A competing firm called ORBIMAGE acquired Space Imaging in early 2006, after ORBIMAGE secured a half-billion dollar contract with the National Geospatial-Intelligence Agency. The merged companies were called GeoEye, Inc. In early 2013, DigitalGlobe corporation acquired GeoEye. Ikonos is still in operation, and Ikonos data are available from DigitalGlobe.
DMSP
The U.S. Air Force initiated its Defense Meteorology Satellite Program (DMSP) in the mid-1960s. By 2001, they had launched fifteen DMSP satellites. The satellites follow polar orbits at altitudes of about 830 km, circling the Earth every 101 minutes.

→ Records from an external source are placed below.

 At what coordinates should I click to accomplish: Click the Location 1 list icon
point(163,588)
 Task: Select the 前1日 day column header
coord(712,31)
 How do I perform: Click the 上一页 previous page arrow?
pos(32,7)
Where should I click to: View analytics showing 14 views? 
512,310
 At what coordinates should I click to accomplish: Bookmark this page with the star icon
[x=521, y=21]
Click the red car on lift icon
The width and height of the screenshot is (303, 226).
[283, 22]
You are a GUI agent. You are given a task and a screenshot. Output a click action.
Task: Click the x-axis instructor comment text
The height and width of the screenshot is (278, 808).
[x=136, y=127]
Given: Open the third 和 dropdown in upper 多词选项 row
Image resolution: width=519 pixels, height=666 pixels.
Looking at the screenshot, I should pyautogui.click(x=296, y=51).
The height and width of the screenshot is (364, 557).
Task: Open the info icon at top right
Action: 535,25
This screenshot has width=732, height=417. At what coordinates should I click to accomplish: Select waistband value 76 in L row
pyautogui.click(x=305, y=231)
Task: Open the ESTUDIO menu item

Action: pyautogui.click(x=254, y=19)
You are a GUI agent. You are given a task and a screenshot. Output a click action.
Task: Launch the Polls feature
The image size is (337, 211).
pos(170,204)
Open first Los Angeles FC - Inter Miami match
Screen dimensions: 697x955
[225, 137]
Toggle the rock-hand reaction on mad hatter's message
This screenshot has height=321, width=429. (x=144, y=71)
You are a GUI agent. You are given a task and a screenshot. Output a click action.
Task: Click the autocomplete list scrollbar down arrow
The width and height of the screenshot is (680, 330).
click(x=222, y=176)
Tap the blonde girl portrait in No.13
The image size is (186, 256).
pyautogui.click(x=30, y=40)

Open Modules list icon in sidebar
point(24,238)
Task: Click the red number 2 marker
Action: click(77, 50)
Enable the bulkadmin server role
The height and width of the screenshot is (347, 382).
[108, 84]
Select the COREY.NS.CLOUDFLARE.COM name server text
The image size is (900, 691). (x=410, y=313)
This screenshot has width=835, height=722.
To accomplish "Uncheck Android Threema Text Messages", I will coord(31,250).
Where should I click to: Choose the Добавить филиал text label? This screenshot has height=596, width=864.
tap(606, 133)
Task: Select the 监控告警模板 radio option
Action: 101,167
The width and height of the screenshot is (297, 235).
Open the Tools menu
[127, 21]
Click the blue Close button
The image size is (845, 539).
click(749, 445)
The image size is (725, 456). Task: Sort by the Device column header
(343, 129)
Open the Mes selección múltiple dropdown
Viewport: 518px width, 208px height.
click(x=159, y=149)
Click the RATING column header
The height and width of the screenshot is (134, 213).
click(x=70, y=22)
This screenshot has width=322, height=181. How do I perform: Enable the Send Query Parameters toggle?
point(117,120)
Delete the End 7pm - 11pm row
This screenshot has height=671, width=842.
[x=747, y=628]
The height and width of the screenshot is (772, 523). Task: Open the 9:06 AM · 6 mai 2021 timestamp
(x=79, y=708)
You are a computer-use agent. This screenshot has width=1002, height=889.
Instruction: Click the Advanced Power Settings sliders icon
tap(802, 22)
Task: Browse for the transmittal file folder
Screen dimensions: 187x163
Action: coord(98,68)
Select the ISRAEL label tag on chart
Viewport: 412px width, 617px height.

The program's original goal was to provide imagery that would aid high-altitude navigation by Air Force pilots. DMSP satellites carry several sensors, one of which is sensitive to a band of wavelengths encompassing the visible and near-infrared wavelengths (0.40-1.10 µm). The spatial resolution of this panchromatic sensor is low (2.7 km), but its radiometric resolution is high enough to record moonlight reflected from cloud tops at night. During cloudless new moons, the sensor is able to detect lights emitted by cities and towns. Image analysts have successfully correlated patterns of night lights with population density estimates produced by the U.S. Census Bureau, enabling analysts to use DMSP imagery (in combination with other data layers, such as transportation networks) to monitor changes in global population distribution.